How to deal with sensitive teeth

March 9, 2020 11:40 am Published by

It’s normal to have an occasional twinge in your teeth if you take a gulp of piping hot coffee or a big bite of ice cream, but if you wince every time you taste something hot or cold, it’s likely you are suffering from sensitive teeth. The discomfort and pain from sensitive teeth can vary depending on the underlying cause – in extreme cases it can be triggered by such unlikely culprits as sweet foods or cold air – and for some people it can make them avoid certain food and drink altogether. However, there is plenty you can do to help treat it.

  • Causes

Sensitive teeth has many different causes, and it may be more than one that is making you miserable. Tooth decay is a very common one. Here, acid created by bacteria in the mouth attacks the outer protective surface of the tooth, called enamel, and over time creates holes. These holes expose first the cementum, then the underlying dentin and the nerves inside your teeth. This is what makes your teeth hypersensitive. Other causes work much the same way, such as tooth fractures, old or damaged fillings, or excessive tooth grinding. Gum disease can also increase sensitivity, as gums pull back and, over time, the growth of bacteria destroys the tooth enamel.

  • Killing with kindness

It’s ironic but looking after your teeth can be a cause of tooth sensitivity. If you are brushing your teeth too vigorously with a hard-bristled brush, especially around the gums, you could actually be causing damage. Food and diet may not be helping either – for example, drinking fruit juice allows sugar and acid to soften tooth enamel and make it vulnerable. Cleaning your teeth straight afterwards would mean you are brushing the enamel straight off!

  • Treatment

First of all, it’s essential to see your dentist regularly, and if you are suffering from excessively sensitive teeth, you should see them straight away. Your dentist can quickly check for any underlying causes, and give you the diagnosis and treatment that is going to help you. Typically this could be a new filling, or a crown to fix a small fracture. Afterwards, you’ll probably find the sensitivity disappears of its own accord. If your teeth are otherwise healthy then your dentist may recommend a toothpaste for sensitive teeth. This contains chemicals that help block the pain signals being sent to your nerves. Normally you’ll notice a difference after a few days of use.

  • Other solutions

If you’ve been to the dentist but can’t seem to escape the sensitivity, then it might be time to consider other lifestyle factors. Teeth bleaching, if done frequently, can be a factor – so it could be time to cut back. If you are a tooth grinder, then a mouthguard can help prevent further enamel loss, and over time allowing the enamel to naturally repair itself.
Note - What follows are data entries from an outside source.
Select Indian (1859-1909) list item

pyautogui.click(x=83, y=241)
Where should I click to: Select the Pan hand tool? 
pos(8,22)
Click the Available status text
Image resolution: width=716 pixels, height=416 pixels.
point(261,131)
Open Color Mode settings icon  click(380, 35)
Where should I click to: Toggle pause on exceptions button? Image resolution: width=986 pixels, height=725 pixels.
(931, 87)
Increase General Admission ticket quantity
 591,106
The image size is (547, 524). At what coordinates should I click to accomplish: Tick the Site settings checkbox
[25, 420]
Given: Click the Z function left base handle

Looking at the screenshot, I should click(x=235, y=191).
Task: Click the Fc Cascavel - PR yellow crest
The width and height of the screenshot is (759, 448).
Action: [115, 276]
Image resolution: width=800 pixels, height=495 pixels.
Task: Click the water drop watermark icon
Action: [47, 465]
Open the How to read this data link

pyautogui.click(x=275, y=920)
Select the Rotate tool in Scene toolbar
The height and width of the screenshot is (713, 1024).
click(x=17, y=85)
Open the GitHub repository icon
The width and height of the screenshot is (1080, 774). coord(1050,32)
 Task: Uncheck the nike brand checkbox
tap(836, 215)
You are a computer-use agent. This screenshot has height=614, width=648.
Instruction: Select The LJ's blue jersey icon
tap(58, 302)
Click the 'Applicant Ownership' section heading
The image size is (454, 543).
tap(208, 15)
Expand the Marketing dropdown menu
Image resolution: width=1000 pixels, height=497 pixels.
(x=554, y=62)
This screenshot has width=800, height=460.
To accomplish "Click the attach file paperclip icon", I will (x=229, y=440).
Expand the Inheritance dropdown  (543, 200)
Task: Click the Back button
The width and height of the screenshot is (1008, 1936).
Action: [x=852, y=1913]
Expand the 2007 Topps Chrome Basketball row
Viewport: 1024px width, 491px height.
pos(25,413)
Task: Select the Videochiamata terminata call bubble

If you really can’t find an answer and are still suffering considerably, your dentist may recommend a root canal treatment. This means you won’t feel sensitivity afterwards, as the nerve is no longer inside the tooth.

  • Prevention

As with most dental problems, prevention is better than cure! Quite simply, take good care of your tooth enamel. Make sure you use a soft-bristled toothbrush, and try to brush at a 45-degree angle rather than straight-on. Your dentist can help advise on the best techniques if you are unsure. If you like to drink fruit juice, then have a glass of water afterwards. This will help rinse away acid and bacteria, and reduce the pH level of your mouth so that enamel is not softened so much. Avoid acidic food like sweets, processed foods and citrus fruits, as these will all produce that trouble-causing bacteria and acid. If you like to play sports, then invest in a mouth guard to prevent fractures or other damage to teeth. So, be aware of your diet and lifestyle, brush carefully, and you’ll be on your way to healthy, non-sensitive teeth in no time.